Ia mengungkap, warga pernah berinisiatif mengebor sumur sedalam 16 meter demi mendapat air bersih. Hasilnya nihil: air tetap keruh, berbau, dan berasa amis. “Tak layak konsumsi. Untuk minum dan masak, kami terpaksa beli air tiap minggu. Minimal Rp 75.000 per rumah,” ujarnya.
Teguran yang Terabaikan
Menurut Asep, Kementerian Lingkungan Hidup sebenarnya sudah memberi teguran resmi kepada Pemkot Cirebon terkait pengelolaan TPA. Namun hingga kini, metode open dumping tetap berjalan.
“Di wilayah saya saja, ada 97 KK atau sekitar 450 jiwa yang terdampak. Belum dihitung kampung lain yang lebih dekat ke TPA. Semua harus beli air bersih,” jelasnya.

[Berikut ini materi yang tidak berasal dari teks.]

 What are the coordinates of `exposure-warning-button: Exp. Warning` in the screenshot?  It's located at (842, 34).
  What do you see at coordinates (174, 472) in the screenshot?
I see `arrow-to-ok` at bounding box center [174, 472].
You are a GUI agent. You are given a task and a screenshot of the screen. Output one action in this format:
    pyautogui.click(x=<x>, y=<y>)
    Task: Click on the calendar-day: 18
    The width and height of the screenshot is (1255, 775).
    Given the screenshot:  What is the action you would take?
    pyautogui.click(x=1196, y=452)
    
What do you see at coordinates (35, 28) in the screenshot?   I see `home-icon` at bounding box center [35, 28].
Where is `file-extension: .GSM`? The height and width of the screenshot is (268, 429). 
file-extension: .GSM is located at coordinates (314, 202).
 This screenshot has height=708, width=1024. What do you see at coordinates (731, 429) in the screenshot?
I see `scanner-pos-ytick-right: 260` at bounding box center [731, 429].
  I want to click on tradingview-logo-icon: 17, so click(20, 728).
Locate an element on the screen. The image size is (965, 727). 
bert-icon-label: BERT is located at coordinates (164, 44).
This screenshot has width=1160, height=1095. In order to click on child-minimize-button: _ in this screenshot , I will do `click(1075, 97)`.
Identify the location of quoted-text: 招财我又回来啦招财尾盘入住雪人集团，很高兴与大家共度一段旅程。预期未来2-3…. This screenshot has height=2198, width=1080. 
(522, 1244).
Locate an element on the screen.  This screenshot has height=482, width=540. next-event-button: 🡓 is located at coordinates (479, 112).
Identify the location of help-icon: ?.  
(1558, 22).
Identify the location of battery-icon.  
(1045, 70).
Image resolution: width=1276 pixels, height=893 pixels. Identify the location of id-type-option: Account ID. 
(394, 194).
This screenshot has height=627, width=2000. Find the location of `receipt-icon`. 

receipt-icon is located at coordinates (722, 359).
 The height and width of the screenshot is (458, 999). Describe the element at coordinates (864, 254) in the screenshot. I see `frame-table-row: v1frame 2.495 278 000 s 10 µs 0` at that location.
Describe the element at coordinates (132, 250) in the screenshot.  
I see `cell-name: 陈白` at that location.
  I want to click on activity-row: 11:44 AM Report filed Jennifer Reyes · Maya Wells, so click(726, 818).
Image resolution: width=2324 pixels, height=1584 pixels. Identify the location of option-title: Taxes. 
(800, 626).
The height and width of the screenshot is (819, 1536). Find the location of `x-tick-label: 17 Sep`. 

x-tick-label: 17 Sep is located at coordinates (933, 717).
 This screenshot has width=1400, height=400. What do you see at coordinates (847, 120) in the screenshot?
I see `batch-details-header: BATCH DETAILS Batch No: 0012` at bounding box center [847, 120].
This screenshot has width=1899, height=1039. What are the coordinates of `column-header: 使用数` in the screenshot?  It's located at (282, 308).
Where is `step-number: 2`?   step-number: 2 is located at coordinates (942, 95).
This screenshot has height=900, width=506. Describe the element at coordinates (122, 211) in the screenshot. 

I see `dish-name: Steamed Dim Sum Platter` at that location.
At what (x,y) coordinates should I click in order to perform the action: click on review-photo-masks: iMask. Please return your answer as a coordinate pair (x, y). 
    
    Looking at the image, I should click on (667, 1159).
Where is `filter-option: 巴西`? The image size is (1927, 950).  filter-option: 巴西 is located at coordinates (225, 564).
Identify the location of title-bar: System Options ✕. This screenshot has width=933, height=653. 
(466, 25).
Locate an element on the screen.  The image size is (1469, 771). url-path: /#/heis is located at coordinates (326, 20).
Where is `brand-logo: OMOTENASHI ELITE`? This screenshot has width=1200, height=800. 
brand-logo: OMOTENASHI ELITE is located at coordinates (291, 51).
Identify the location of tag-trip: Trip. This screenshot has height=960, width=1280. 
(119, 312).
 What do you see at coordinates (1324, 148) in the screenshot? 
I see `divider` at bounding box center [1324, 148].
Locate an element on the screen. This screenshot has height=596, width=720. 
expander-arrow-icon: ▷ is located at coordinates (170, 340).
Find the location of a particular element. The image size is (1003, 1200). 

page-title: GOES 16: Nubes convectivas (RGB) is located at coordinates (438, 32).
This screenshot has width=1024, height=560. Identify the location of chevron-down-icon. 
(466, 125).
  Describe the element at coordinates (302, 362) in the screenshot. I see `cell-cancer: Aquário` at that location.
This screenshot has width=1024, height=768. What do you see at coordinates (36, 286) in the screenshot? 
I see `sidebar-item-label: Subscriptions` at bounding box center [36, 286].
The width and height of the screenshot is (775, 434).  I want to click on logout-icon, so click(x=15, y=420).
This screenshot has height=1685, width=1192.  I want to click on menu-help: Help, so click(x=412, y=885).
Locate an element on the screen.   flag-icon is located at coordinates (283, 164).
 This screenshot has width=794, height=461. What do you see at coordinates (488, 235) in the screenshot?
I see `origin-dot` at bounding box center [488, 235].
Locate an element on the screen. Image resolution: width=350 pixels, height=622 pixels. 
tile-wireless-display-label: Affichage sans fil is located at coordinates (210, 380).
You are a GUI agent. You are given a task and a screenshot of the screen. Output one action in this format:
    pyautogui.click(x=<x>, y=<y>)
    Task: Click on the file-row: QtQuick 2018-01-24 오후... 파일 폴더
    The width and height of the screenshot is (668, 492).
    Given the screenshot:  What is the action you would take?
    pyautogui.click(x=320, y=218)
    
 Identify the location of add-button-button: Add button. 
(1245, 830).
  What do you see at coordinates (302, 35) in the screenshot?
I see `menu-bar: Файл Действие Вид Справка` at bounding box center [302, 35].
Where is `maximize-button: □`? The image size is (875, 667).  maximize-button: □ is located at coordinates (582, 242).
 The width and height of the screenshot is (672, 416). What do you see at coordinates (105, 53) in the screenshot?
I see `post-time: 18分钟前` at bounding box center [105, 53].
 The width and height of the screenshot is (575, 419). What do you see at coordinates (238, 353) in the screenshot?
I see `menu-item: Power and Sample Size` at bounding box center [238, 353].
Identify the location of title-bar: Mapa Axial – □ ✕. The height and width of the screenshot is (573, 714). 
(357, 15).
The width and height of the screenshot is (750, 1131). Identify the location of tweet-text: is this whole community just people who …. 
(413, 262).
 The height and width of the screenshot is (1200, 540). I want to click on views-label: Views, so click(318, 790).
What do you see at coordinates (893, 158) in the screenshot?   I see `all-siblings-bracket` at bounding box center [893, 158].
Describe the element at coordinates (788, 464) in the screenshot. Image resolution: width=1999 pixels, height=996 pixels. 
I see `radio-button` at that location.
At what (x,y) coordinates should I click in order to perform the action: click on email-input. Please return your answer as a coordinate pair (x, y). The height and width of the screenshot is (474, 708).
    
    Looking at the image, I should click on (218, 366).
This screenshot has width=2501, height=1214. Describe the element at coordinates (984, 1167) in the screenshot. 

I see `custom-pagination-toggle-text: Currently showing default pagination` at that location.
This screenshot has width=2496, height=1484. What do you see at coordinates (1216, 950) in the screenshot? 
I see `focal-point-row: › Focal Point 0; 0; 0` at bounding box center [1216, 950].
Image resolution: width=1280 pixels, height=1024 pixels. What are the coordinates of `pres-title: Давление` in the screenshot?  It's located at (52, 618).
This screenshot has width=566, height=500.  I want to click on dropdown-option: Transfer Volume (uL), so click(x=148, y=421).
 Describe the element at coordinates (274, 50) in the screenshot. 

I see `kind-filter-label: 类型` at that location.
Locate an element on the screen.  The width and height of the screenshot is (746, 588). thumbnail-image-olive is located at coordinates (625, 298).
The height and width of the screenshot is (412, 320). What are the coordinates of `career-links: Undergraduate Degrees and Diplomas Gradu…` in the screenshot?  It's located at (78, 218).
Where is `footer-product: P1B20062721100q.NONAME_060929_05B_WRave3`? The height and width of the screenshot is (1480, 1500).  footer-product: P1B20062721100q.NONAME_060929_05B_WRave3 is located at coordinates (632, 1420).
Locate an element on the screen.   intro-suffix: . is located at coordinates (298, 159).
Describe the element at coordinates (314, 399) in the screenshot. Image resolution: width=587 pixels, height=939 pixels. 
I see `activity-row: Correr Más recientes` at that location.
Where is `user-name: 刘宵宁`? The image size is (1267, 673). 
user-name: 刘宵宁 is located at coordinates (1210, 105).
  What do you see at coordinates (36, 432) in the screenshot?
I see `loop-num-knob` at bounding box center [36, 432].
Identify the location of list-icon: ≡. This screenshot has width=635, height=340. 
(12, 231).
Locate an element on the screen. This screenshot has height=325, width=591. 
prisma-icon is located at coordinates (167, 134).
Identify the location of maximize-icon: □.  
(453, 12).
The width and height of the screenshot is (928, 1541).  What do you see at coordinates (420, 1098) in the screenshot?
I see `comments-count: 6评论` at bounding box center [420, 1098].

Asep mengaku sudah mengirim surat ke Kelurahan Argasunya dan meminta audiensi dengan Wali Kota. Ia juga mendorong dilakukan riset ilmiah untuk mengetahui kandungan pasti air sumur warga. “Selama ini kami hanya melihat dengan mata. Warna dan baunya saja sudah jelas tidak layak,” katanya.
Menunggu Tindakan
Warga, mahasiswa, dan pegiat lingkungan terus menuntut penanganan serius. Namun waktu berjalan, pencemaran tetap membelenggu Argasunya. Di atas perkampungan, TPA Kopiluhur kian meninggi, sementara di bawahnya, air sumur perlahan kehilangan kehidupan.